(Stored data entries)

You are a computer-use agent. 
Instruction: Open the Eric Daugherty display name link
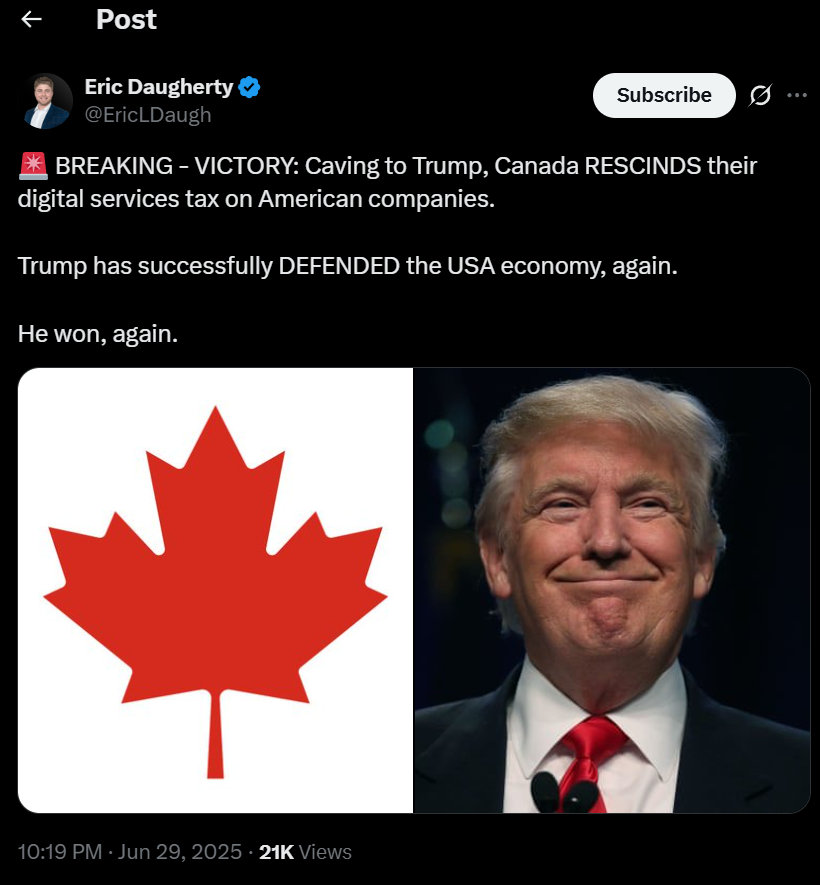click(x=159, y=87)
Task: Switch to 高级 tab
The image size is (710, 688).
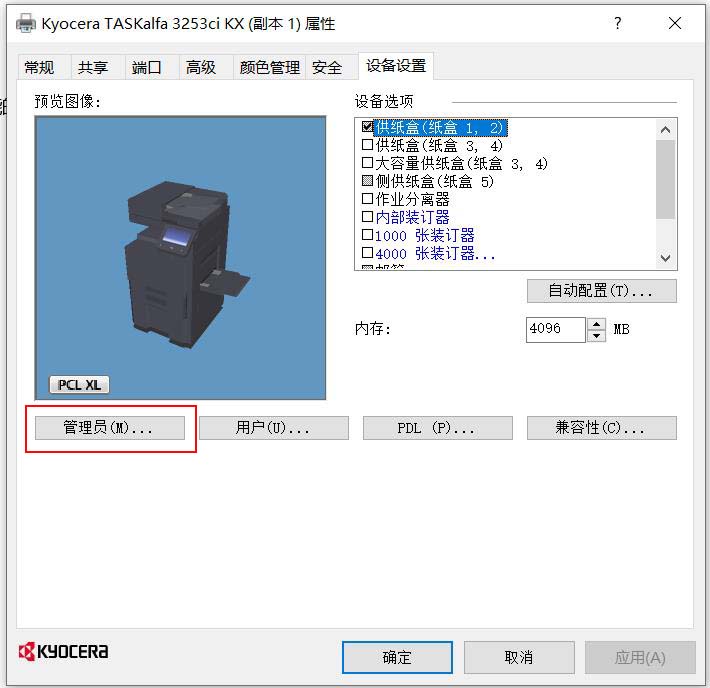Action: coord(201,67)
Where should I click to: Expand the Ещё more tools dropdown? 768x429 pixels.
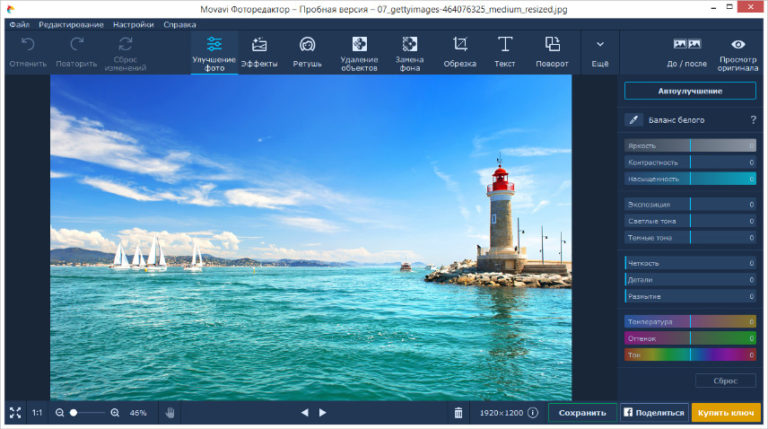tap(599, 51)
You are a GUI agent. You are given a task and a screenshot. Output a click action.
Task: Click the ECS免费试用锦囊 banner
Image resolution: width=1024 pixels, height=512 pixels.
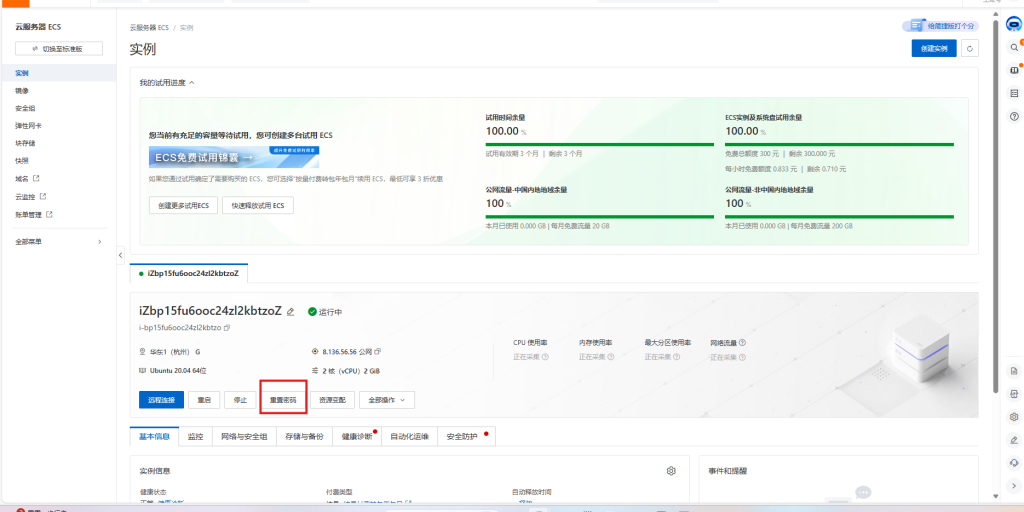[234, 156]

*DIRECTIONS FOR THIS TASK:* Take every line from the data that contains the word "agent".

*EXERCISE RESULT:*
You are a computer-use agent. 
You are a GUI agent. You are given a task and a screenshot. Output a click action.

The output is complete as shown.